**AIM OF THE EXERCISE**.
From the entries below, gather every line containing the string "computer".
---------- PROVIDED MATERIAL ----------
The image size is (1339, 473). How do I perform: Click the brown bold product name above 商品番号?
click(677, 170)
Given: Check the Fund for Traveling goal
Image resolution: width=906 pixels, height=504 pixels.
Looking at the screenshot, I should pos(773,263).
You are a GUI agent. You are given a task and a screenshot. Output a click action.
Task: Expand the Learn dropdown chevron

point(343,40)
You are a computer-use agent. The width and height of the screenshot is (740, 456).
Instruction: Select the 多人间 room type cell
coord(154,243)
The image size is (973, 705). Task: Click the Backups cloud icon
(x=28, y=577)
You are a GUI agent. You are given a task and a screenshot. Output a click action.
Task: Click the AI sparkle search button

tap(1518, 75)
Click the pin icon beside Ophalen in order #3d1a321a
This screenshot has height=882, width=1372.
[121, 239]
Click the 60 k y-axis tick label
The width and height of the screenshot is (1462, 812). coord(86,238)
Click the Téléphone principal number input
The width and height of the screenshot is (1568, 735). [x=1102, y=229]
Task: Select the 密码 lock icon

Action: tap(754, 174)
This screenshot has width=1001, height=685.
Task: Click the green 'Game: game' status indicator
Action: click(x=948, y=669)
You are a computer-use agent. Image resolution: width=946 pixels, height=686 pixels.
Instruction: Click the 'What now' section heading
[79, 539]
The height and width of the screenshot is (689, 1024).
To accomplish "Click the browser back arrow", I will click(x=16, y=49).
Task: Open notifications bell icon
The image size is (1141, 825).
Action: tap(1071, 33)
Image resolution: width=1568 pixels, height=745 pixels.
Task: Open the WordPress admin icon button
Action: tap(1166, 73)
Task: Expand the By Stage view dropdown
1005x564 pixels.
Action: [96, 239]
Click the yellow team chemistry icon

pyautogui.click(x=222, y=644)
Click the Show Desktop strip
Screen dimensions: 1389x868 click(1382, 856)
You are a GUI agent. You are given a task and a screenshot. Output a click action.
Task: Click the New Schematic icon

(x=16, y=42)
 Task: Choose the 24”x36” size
----------
**TASK SOLUTION**.
You are a computer-use agent. The width and height of the screenshot is (740, 456).
You are a computer-use agent. Image resolution: width=946 pixels, height=686 pixels.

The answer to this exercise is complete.